First, in a decentralized system, errors are by nature smaller. Switzerland is one of the world’s wealthiest and most stable countries. It is also highly decentralized — with 26 cantons that are self-governing and make most of their own budgetary decisions. The absence of a central monopoly on taxation makes them compete for tax and bureaucratic efficiency. And if the Jura canton goes bankrupt, it will not destabilize the entire Swiss economy.

In decentralized systems, problems can be solved early and when they are small; stakeholders are also generally more willing to pay to solve local challenges (like fixing a bridge), which often affect them in a direct way. And when there are terrible failures in economic management — a bankrupt county, a state ill-prepared for its pension obligations — these do not necessarily bring the national economy to its knees. In fact, states and municipalities will learn from the mistakes of others, ultimately making the economy stronger.

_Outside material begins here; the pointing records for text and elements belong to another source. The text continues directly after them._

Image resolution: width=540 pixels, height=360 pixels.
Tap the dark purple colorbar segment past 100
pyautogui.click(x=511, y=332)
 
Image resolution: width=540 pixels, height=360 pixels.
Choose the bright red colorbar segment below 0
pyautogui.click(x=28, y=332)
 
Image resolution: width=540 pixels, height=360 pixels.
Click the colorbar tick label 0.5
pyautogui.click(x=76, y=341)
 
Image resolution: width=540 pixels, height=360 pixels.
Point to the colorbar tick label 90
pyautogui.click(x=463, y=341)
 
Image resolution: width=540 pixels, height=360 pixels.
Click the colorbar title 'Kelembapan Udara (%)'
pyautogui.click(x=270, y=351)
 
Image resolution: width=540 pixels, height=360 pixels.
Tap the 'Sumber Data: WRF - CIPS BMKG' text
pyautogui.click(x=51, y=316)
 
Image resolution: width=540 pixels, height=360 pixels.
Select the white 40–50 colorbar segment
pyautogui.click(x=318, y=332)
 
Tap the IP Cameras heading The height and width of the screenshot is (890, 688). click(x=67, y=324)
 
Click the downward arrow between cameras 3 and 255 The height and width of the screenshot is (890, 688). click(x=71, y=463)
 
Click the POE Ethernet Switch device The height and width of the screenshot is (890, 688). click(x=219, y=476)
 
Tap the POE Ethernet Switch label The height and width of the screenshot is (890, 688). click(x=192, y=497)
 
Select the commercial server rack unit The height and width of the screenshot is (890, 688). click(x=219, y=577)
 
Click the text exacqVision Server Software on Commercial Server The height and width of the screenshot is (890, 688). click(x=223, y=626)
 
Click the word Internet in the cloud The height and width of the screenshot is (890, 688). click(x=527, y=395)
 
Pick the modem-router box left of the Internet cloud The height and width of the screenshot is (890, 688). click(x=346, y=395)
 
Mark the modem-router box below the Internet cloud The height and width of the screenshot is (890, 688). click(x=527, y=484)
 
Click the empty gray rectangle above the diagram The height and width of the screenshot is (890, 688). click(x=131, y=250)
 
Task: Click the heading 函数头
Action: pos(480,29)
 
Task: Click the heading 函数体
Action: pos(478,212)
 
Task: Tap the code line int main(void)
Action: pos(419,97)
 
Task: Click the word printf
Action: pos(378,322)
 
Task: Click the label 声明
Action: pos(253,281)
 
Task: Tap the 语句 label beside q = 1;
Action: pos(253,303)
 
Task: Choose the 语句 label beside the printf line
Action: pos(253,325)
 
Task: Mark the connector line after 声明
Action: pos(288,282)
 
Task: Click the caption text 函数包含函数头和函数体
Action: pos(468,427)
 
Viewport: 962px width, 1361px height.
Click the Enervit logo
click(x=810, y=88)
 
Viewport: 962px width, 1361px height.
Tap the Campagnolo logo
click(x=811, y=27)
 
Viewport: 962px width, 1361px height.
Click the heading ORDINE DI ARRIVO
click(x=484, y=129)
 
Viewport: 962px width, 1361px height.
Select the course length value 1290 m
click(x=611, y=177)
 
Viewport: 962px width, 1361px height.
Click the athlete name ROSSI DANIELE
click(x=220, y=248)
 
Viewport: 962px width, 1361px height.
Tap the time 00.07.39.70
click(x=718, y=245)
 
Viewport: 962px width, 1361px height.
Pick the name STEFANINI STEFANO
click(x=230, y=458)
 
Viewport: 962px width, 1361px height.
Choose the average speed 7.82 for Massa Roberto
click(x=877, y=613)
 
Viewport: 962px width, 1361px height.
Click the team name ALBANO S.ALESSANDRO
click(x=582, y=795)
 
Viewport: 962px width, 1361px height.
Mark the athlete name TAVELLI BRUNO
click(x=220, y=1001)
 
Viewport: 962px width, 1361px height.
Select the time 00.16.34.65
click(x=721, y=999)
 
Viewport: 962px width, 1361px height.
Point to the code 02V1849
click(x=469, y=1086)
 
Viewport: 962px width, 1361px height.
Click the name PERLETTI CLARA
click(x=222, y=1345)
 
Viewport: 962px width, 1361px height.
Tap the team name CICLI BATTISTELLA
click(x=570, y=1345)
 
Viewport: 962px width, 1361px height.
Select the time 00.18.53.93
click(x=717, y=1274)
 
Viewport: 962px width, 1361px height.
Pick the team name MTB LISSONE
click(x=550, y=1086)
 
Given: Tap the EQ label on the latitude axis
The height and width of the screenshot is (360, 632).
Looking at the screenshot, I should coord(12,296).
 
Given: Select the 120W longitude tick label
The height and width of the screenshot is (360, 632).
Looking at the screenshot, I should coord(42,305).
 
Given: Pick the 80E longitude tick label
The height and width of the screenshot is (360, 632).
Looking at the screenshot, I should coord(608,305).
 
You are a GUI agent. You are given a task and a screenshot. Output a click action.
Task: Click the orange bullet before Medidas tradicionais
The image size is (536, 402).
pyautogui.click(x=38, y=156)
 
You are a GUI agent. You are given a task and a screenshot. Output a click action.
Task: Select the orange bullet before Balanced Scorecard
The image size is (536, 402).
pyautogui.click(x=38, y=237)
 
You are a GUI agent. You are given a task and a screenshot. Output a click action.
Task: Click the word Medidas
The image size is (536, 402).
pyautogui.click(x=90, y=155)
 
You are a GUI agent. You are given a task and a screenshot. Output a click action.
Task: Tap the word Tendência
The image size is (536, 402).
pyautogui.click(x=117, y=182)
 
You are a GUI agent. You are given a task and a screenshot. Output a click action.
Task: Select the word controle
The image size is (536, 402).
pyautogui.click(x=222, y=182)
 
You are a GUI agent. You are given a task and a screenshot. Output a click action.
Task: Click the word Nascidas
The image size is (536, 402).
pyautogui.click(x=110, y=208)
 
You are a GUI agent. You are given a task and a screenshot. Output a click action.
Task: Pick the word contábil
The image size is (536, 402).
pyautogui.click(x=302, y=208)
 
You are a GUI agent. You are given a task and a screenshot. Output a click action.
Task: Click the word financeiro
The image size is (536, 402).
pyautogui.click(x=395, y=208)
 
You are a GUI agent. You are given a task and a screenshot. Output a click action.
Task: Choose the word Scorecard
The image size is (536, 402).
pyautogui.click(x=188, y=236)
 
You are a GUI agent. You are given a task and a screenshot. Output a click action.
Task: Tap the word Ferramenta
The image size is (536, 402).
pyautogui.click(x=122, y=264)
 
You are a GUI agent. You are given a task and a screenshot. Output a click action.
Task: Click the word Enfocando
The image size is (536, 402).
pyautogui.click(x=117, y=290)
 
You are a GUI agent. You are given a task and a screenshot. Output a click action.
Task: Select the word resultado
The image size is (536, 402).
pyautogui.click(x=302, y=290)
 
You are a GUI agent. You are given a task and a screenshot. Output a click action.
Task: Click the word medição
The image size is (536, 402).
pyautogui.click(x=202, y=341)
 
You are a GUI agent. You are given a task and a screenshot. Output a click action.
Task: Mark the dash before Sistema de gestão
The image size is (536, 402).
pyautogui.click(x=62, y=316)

It’s a myth that centralization and size bring “efficiency.” Centralized states are deficit-prone precisely because they tend to be gamed by lobbyists and large corporations, which increase their size in order to get the protection of bailouts. No large company should ever be bailed out; it creates a moral hazard.

Consider the difference between Silicon Valley entrepreneurs, who are taught to “fail early and often,” and large corporations that leech off governments and demand bailouts when they’re in trouble on the pretext that they are too big to fail. Entrepreneurs don’t ask for bailouts, and their failures do not destabilize the economy as a whole.

Second, there must be skin in the game across the board, so that nobody can inflict harm on others without first harming himself. Bankers got rich — and are still rich — from transferring risk to taxpayers (and we still haven’t seen clawbacks of executive pay at companies that were bailed out). Likewise, Washington bureaucrats haven’t been exposed to punishment for their errors, whereas officials at the municipal level often have to face the wrath of voters (and neighbors) who are affected by their mistakes.

If we want our economy not to be merely resilient, but to flourish, we must strive for antifragility. It is the difference between something that breaks severely after a policy error, and something that thrives from such mistakes. Since we cannot stop making mistakes and prediction errors, let us make sure their impact is limited and localized, and can in the long term help ensure our prosperity and growth.

1 comment:

Pat Choate--Washington, VA said...


Despite the rhetoric of market absolutism by every U.S. President in the period 1981-2008, Washington had to bail out the financial services industry nine times, even as it cancelled many of the financial regulations that governed the industry.

1. In 1982, the Federal Reserve and Treasury bailed out U.S. banks holding Mexican, Argentine, and Brazilian debts.

2. In 1984, Continental Illinois received a $4 billion rescue package.

3. In the late 1980s, the Federal Reserve paid out large loans to save 350 banks that later failed.

4. Between 1989 and 1992, the U.S. Congress provided $250 billion to support hundreds of insolvent savings and loan institutions.

5. In 1990-1992, federal banking authorities provided $4 billion to save the Bank of New England and arranged for Citibank to get capital from Saudi Arabia.

6. In 1994, the Congress provided Mexico a $50 billion loan to bail out Goldman Sachs and other U.S. financial institutions that had bought high-yield Mexican debt.

7. In 1997, the Treasury pushed the International Monetary Fund (IMF) to rescue East Asian currencies in order to save American lenders.

8. In 1998, the Federal Reserve saved Long-Term Capital Management, a massive hedge fund whose investors included leaders from the U.S. finance industry.

9. In 2008, taxpayers bailed out Wall Street with TARP and actions by the Federal Reserve.

There will be a 10th. The only question is why, when and how much.